Desconhecia a história de Lucille Ball e Desi Arnaz, que juntos protagonizaram, nos anos 50, a histórica sitcom I Love Lucy. A maior parte das críticas negativas aponta para questões técnicas do filme e isso é aceitável. No fundo, estamos a avaliar uma produção audiovisual. Mas seria ingénuo descurar o poder das histórias e esta é demasiado forte para que se foque apenas na fotografia, nas opção de rejuvenescimento digital dos protagonistas ou em contar os eventos passados com recurso a “entrevistas”, como se de um documentário se tratasse.
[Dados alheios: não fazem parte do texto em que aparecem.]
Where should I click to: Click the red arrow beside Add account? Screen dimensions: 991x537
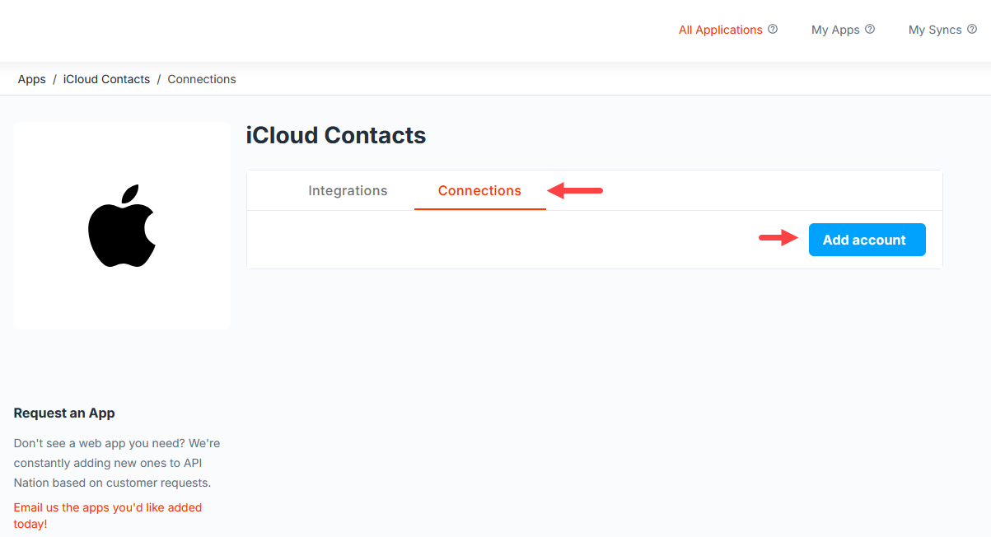tap(778, 239)
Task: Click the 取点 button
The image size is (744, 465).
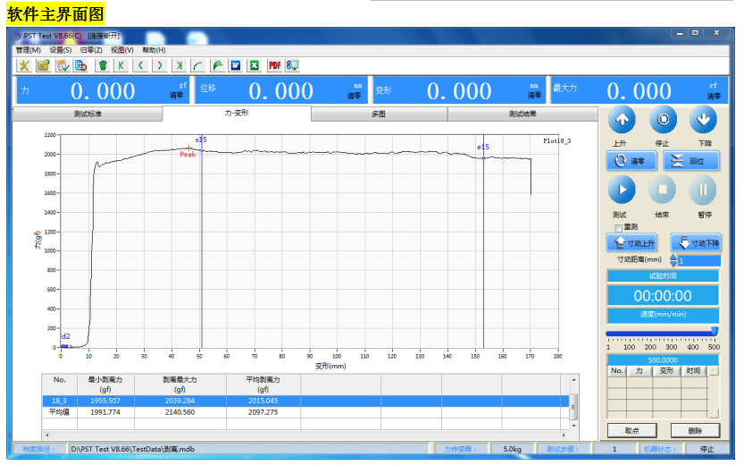Action: click(x=631, y=431)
O mais importante em Being the Ricardos é a seguinte história: nos anos 40/50, uma mulher, mesmo depois de ter provado a sua competência em Hollywood, não contar com o apoio do estúdio quando outras actrizes mais famosas voltaram a estar disponíveis, tendo de se resignar à rádio; com o sucesso da sua radionovela, consegue uma proposta para a transmitir na televisão. Quando confrontada pelos directores da CBS para reproduzir exactamente a mesma sitcom radiofónica, esta mostrou-se intransigente: criou um formato novo, em que o seu marido assumiria o mesmo papel na série, para que ela pudesse passar mais tempo com ele, uma vez que este passava quatro a cinco noites fora de casa.
Arnaz foi um músico talentoso, de origem cubana, que encontrou nos EUA a liberdade que faltava ao regime comunista de que fugira. Essa liberdade tornou-se problemática para o casamento com Lucille Ball, uma vez que invariavelmente significava traição. As tentativas de Ball em aguentar o casamento são evidentes ao longo do filme; não se trata, também, e a julgar pela forma como Sorkin conta a história, de um caso em que o marido não amasse a esposa ou não fizesse (quase) tudo por ela. Simplesmente a mentira sobre uma traição, confrontada e negada n vezes ao longo de uma semana (espaço temporal do filme) foi demasiado para Ball.
Além do óbvio aqui descrito, e do seu paralelismo com a realidade, o facto de o filme se passar no estúdio de I Love Lucy e de ambos serem um casal tanto na realidade como na ficção - e das implicações que isto tem na performance de ambos e na relação com os outros - mostra muito bem que, mais uma vez, a ficção não é um momento à parte.
Assim, e como fui apurando com as minhas conversas com Ana Cristina Cachola, torna-se de facto preponderante as histórias que vemos na construção que fazemos da realidade. Mais histórias sobre mulheres heroínas levam-nos a perceber a força (e, olhando em retrospectiva, a obliteração) que estas têm; mais histórias sobre surdos a ter sexo (e os desafios ou não) desconstroem preconceito e normatividade; mais histórias sobre refugiados afegãos mostram que estes são iguais aos ucranianos, e que se ambos são tratados de forma diferente, isso é sintomático de que algo está mal.
E muita coisa está, de facto, mal; mas esta seleção de filmes, numa cerimónia e academia que tem muitos esqueletos no armário, dá-me bastante esperança quanto ao futuro, tanto na realidade como na ficção.